Detecting and deterring crime through data mining is particularly challenging due to several factors. First, although there is a vast amount of data available, there is usually only a small number of observations that represent criminal behavior, such as on-line fraud. In statistical terms, the distribution of the data is highly skewed. This fact is important to note because empirical studies of classification systems indicate that symbolic classifiers, such as those discussed in this chapter, are the most effective weapons for classifying highly skewed data sets.

Data mining is a tool for the human investigator. It does not replace the analyst responsible for the security of a system or for the detection of the criminal acts, although data mining assists analysts in sorting through hundreds of thousands of records enabling them to "connect the dots." For each type of crime, a data mining model has to be created in order for the analyst be able to detect its unique signature. Compounding this challenge is the fact that criminals are not stupid. They will intentionally modify their methods of operation; as such, a data mining detection system has to be adapted to recognize these new patterns constantly and continuously. Investigative data mining is a process, not a single-product solution.

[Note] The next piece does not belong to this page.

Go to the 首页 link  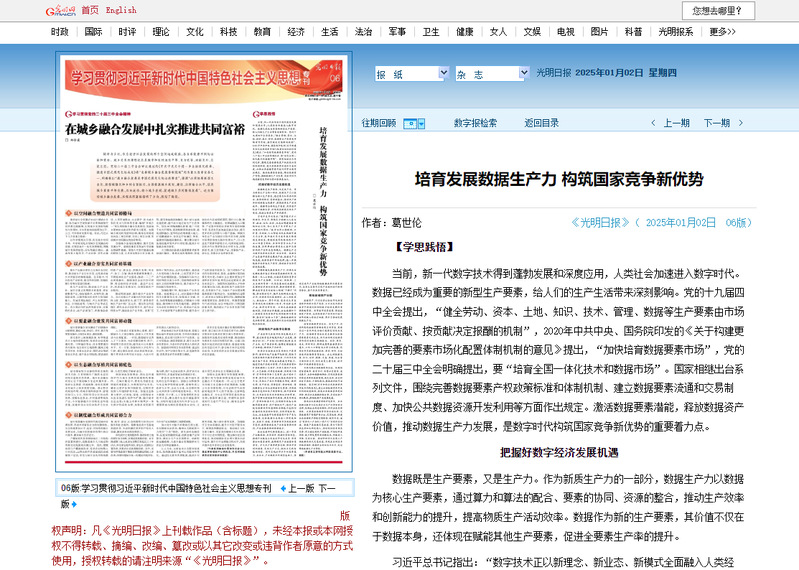90,10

Yet another challenge is that a data mining detection system needs to have a very fast response time in order to minimize the monetary losses and damages to systems and networks, individuals, and companies. For example, for the detection of credit-card and Internet fraud or system intrusion, real-time processing is necessary. However, this is not a problem that cannot be solved. Web mining for e-commerce is commonly done today for making real-time offers to consumers. The same type of Internet and wireless techniques and technologies can be used in conjunction with data mining models to detect and deter these types of crimes in real time.

Lastly, there are two types of errors in the detection and classification of these types of crimes: false alarms (false positives) and undiscovered cases (false negatives). Often an alert of a suspected crime needs verification by human personnel and may require special processing, such as putting a transaction in a special queue or status. A false positive needs special attention and time, while a false negative may cause further losses. In other words, the costs of both are different. However, in both instances, consideration must be given that doing nothing is the worst possible action and option facing a business, government agency, or law enforcement unit. The cost of doing nothing may, in time, be the most expensive option of all, especially in situations involving the destruction of trust, data, systems, property, and human life.